O Nono Passo do Alcoólicos Anônimos: Reparação, Reconciliação e Transformação Ética

22/08/2025

O Nono Passo do Alcoólicos Anônimos: Reparação, Reconciliação e Transformação Ética

Por Raique Almeida

 

            O Nono Passo dos Alcoólicos Anônimos (AA) é formulado da seguinte maneira: “Fizemos reparações diretas de tais danos sempre que possível, salvo quando fazê-lo pudesse prejudicar a eles ou a outrem” (ALCOÓLICOS ANÔNIMOS, 2001). Esse passo é a concretização prática do Oitavo, em que se fez a lista das pessoas prejudicadas. Aqui, o movimento exige uma ação efetiva, colocando o dependente em contato real com as consequências de seus atos e convidando-o à responsabilidade e à reconciliação.

            A reparação direta, proposta pelo Nono Passo, vai além de um pedido verbal de desculpas. Segundo Pechansky e Szobot (2002), a dependência química provoca danos múltiplos no âmbito familiar e social, de ordem emocional, material e espiritual. Nesse sentido, a reparação constitui não apenas uma restituição concreta, mas também um exercício ético, de reconstrução da confiança e de reinserção social. É uma prática que simboliza o amadurecimento do indivíduo em processo de recuperação, ao assumir-se como sujeito responsável pelas consequências de sua história.

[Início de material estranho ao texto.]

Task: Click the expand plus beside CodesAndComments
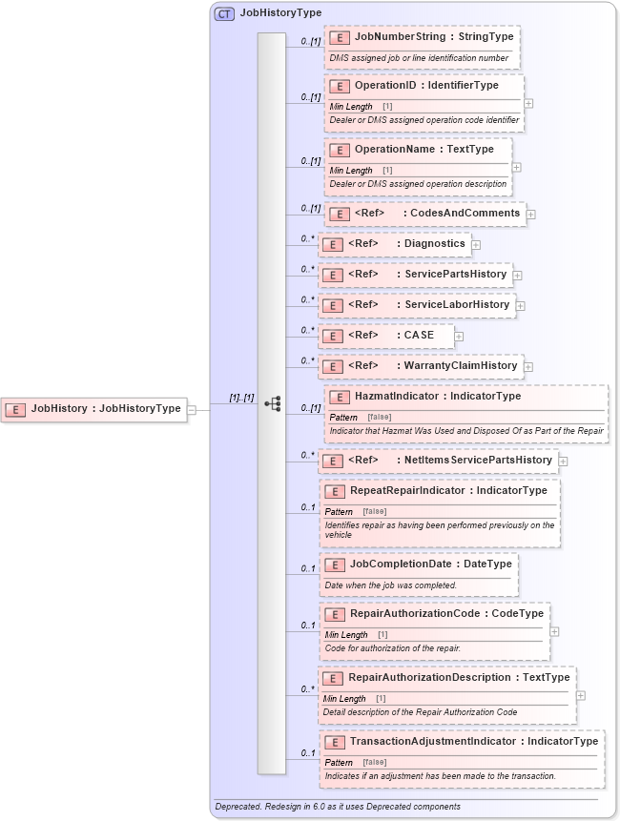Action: click(x=531, y=215)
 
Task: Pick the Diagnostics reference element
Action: click(x=396, y=244)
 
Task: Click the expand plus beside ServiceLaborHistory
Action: click(x=521, y=306)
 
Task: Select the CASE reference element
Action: click(x=390, y=336)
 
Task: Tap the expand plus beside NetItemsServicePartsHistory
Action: click(x=563, y=462)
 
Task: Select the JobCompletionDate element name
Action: click(x=400, y=564)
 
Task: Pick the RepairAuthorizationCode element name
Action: click(x=414, y=614)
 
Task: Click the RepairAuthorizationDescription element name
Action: click(x=429, y=678)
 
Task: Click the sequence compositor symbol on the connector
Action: click(x=273, y=403)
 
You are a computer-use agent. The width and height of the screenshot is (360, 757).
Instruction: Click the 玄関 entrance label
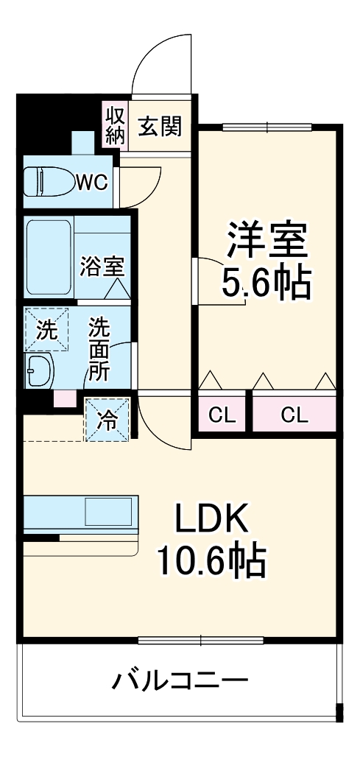(161, 126)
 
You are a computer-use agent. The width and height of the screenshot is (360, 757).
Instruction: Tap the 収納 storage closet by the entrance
(116, 125)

            Sob a ótica psicológica, Carl Rogers (1997) afirma que o encontro humano se dá a partir da autenticidade e da congruência. O ato de reparar é congruente quando parte de uma postura sincera, livre de manipulações, sustentada pelo desejo genuíno de restaurar a dignidade do outro e a própria. Nesse processo, o dependente deixa de agir de modo egocêntrico e passa a reconhecer o outro como sujeito de direitos e de valor. Essa mudança de perspectiva é, em si, terapêutica.

            A espiritualidade, fundamental na filosofia dos 12 Passos, também ilumina o Nono Passo. Para Boff (2000), o cuidado e a compaixão são categorias éticas que sustentam as relações humanas. Reparar danos é, portanto, um ato de cuidado ampliado, que permite ao sujeito reatar laços comunitários e resgatar sua dignidade. A reconciliação, nesse contexto, transcende a relação interpessoal e alcança a dimensão espiritual, sendo vivida como libertação e renovação interior.

            Por outro lado, é importante destacar o discernimento previsto no passo: a reparação deve ser feita sempre que possível, salvo quando o ato puder causar novos prejuízos. Isso implica uma ética da prudência, pois nem toda reparação é viável ou saudável. Em alguns casos, a busca por reconciliação pode reabrir feridas ou provocar situações de risco, de modo que a prudência deve guiar o processo (ALCOÓLICOS ANÔNIMOS, 2001).

            O Nono Passo, portanto, não se resume a um gesto isolado de reparação, mas a um estilo de vida que coloca o indivíduo em um caminho de constante responsabilidade e transformação ética. Ao buscar a reconciliação, o membro do AA reconstrói laços rompidos e fortalece sua identidade em recuperação, tornando-se capaz de ressignificar o passado e projetar um futuro mais saudável, digno e solidário.

 

Referências

ALCOÓLICOS ANÔNIMOS. Os Doze Passos e as Doze Tradições. São Paulo: JUNAAB, 2001.

BOFF, Leonardo. Saber Cuidar: Ética do humano – compaixão pela Terra. Petrópolis: Vozes, 2000.

PECHANSKY, Flavio; SZOBOT, Claudia Maria. Impacto da dependência química na família e no indivíduo. Revista Brasileira de Psiquiatria, v. 24, supl. 1, p. 70-73, 2002.

ROGERS, Carl. Tornar-se Pessoa. São Paulo: Martins Fontes, 1997.